■ Task goal
Reproduce the stretch of the listing below from the line containing "This screenshot has height=609, width=1568." through the end of the listing, keeping every word unchanged. Leave the pictures out of your answer.

[Items from a data source]
+-------+
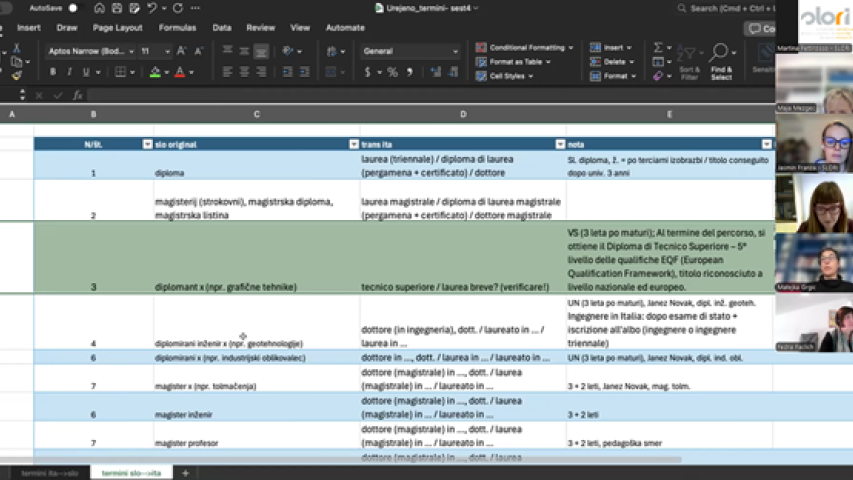Screen dimensions: 853x480
Task: Open the Formulas ribbon tab
Action: tap(177, 28)
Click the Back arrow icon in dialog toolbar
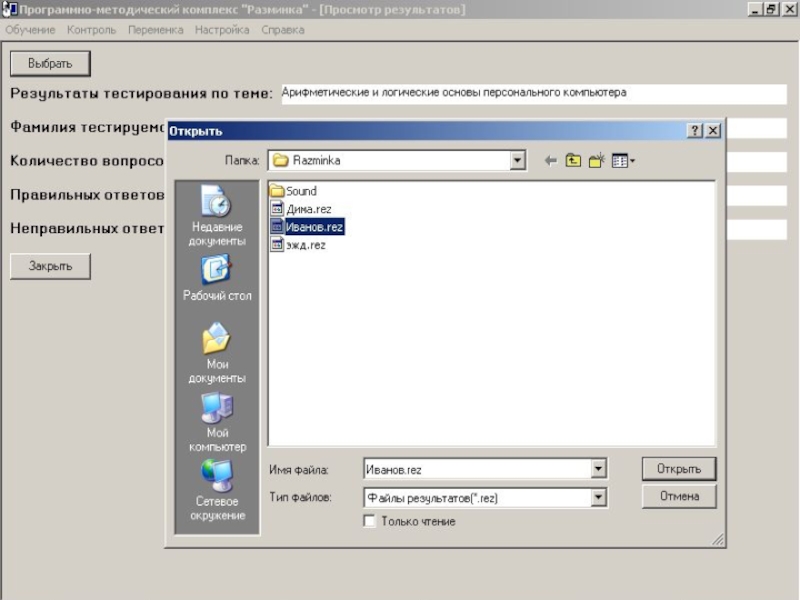 click(x=550, y=160)
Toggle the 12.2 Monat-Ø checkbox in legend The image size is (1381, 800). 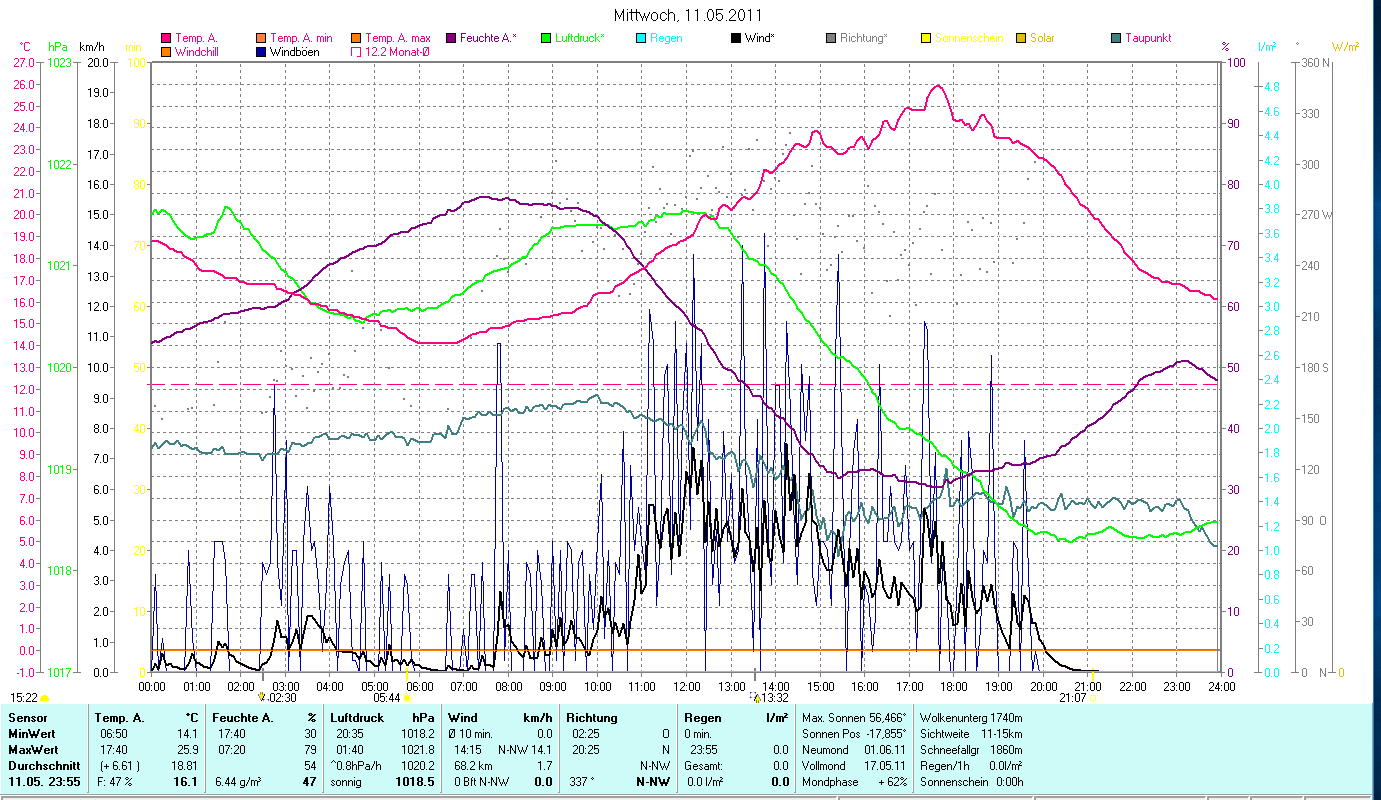356,51
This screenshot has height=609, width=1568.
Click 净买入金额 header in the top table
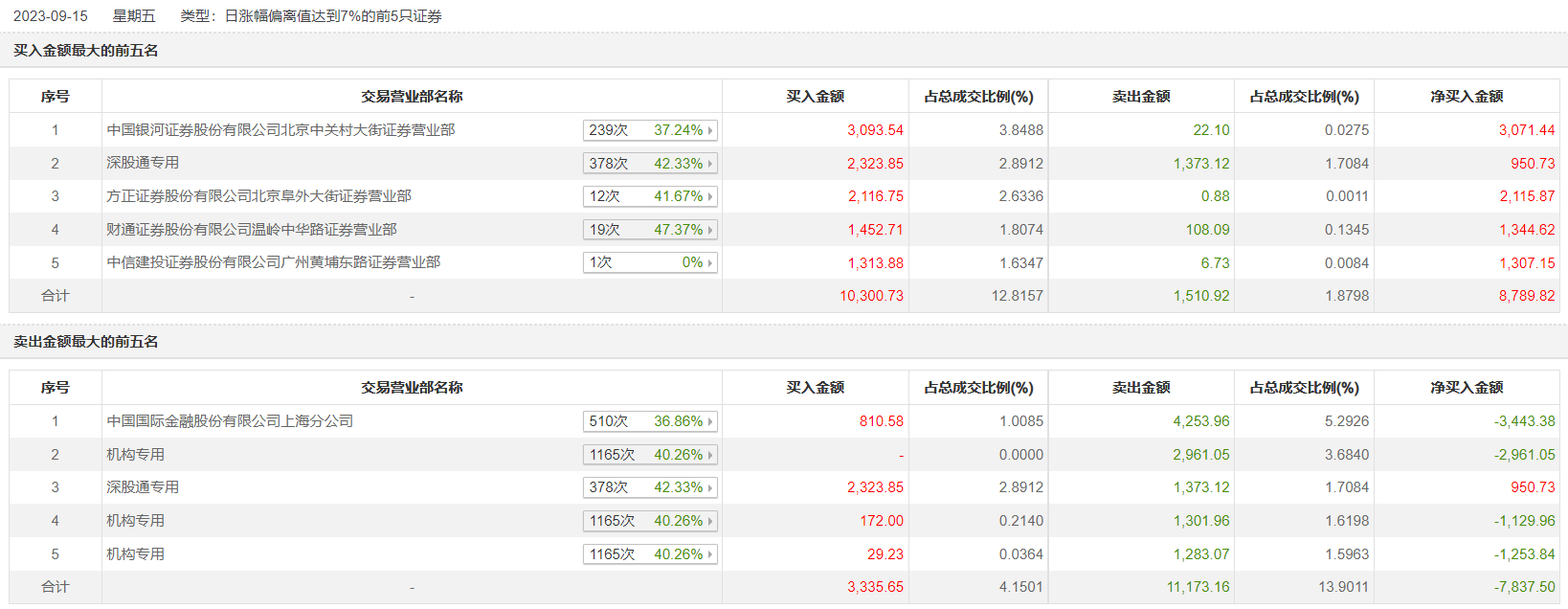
+-------+
■ Answer for this exercise
This screenshot has height=609, width=1568.
Click 净买入金额 header in the top table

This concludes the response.